PROVIDED RECORDS Block Start
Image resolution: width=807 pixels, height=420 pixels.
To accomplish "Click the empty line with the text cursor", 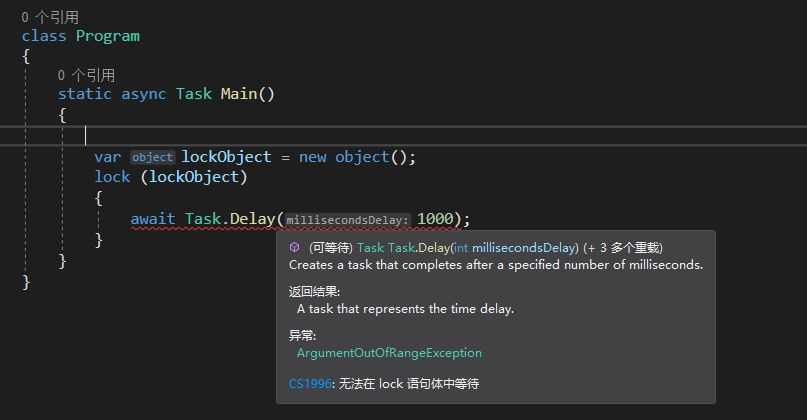I will [x=300, y=134].
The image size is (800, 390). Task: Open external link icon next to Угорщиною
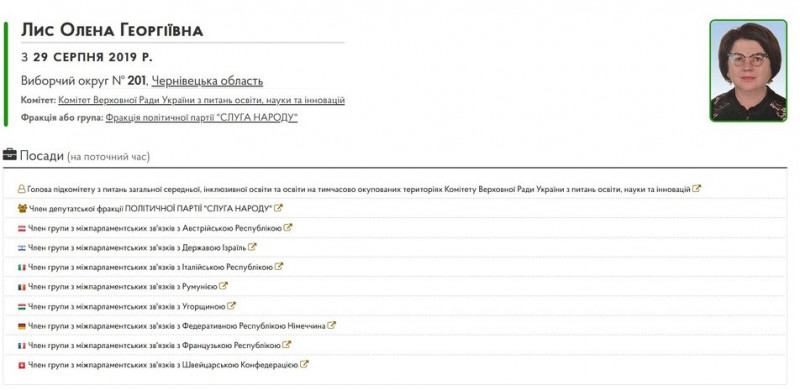pos(232,306)
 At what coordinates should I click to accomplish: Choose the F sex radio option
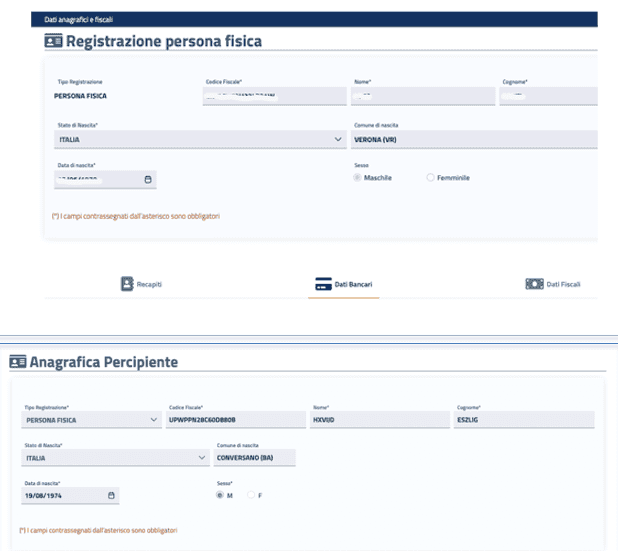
PROVIDED RECORDS Block End
• [WORK ITEM]: The lines from the one holding "The image size" through the end of the entries are to be transcribed exactly, both ends included, with the pictures left out.

• [TASK OUTPUT]:
The image size is (800, 390). Task: Open external link icon next to Угорщиною
pos(232,306)
 At what coordinates should I click to accomplish: Choose the F sex radio option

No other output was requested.